Submitted to: Meeting Abstract
Publication Type: Abstract Only
Publication Acceptance Date: 1/12/2010
Publication Date: 1/24/2010
Citation: Kidarsa, T.A., Henkels, M.D., Liu, D., Loper, J.E. 2010. Microarray analysis and mutagenesis of the biological control agent Pseudomonas fluorescens Pf-5. 10th Japan-U.S. Seminar: Genome-Enabled Integration of Research in Plant Pathogen Systems Program Book. Interpretive Summary:
Technical Abstract: The biological control agent Pseudomonas fluorescens Pf-5 suppresses seedling emergence diseases caused by soilborne fungi and Oomycetes. Pf-5 produces at least ten secondary metabolites. These include hydrogen cyanide, pyrrolnitrin, pyoluteorin and 2,4-diacetylphloroglucinol, which have known functions in biological control.
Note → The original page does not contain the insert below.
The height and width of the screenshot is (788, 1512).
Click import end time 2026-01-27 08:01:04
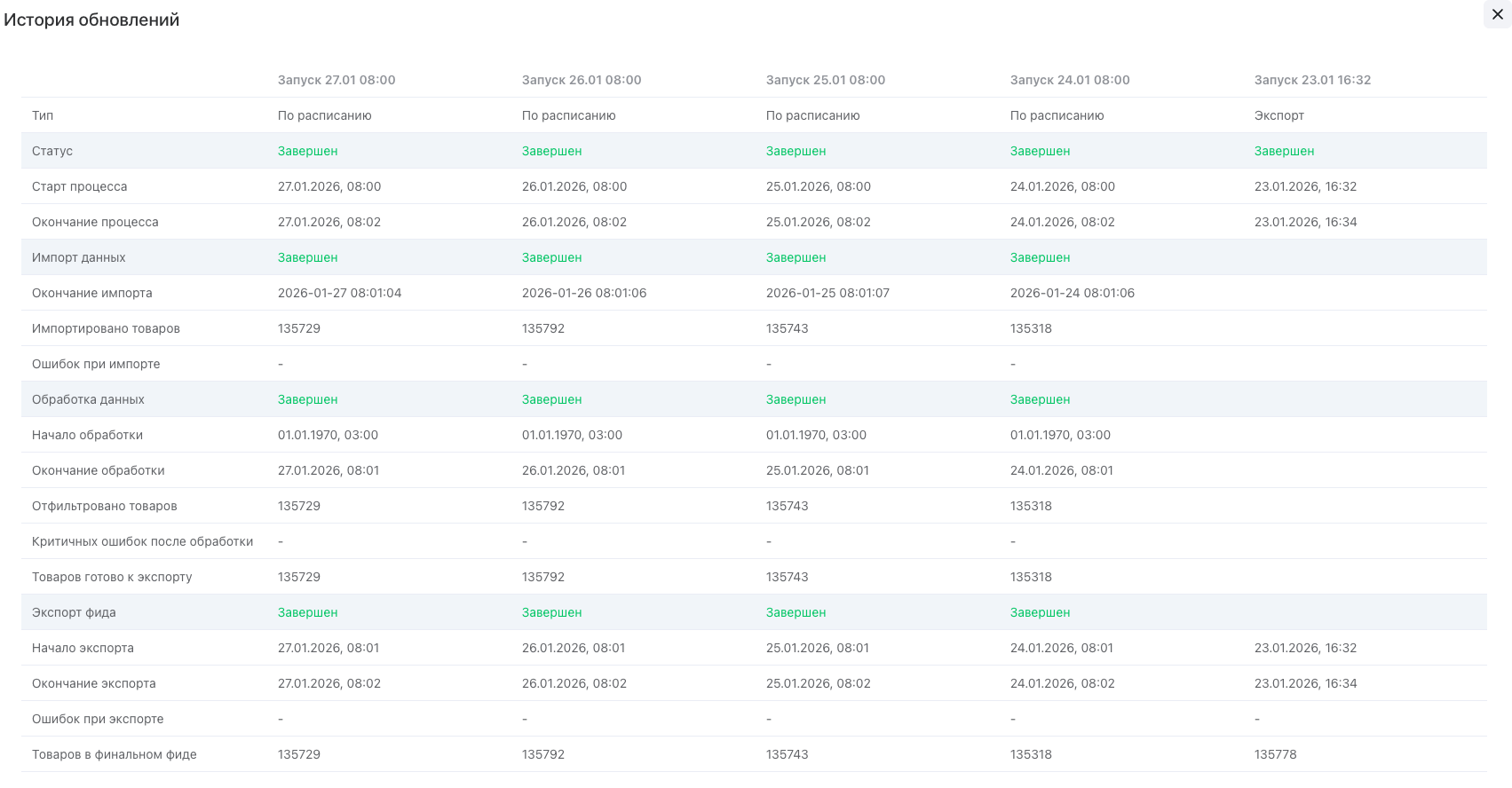tap(339, 293)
Other metabolites, such as the newly characterized rhizoxin analogs and the lipopeptide, orfamide A, also display antagonistic biological activity. However, mutations resulting in loss of a single secondary metabolite often have no affect on biological control. This suggests either that multiple metabolites contribute to the biological control phenotype or that unknown gene products are involved. This question is being addressed by two methods. We are introducing unmarked deletions into each of the known and putative secondary metabolite biosynthetic gene clusters in the Pf-5 genome. Mutants having single and multiple deletions are being tested in a range of bioassays to identify the contribution of specific secondary metabolites to various toxicities exhibited by wild-type Pf-5. The second approach involves microarray analysis of Pf-5 grown on pea seed surfaces to determine the expression of known secondary metabolite genes in this environment, as well as to identify other genes potentially contributing to biological control of seedling diseases. For these studies, we compared the transcriptional response of wild-type Pf-5 and derivative strains carrying a mutation in one of the regulatory genes gacA or rpoS. The gacS/gacA two-component regulatory system is required for secondary metabolite production in Pf-5 and gacS or gacA mutations lead to reduced biological control efficacy in many strains of Pseudomonas. In contrast, mutations in the sigma factor rpoS can enhance biological control of seedling diseases caused by the Oomycete Pythium ultimum. The microarray results showed differential regulation of many secondary metabolite genes and also identified other genes of potential interest in influencing the biocontrol phenotype of Pf-5.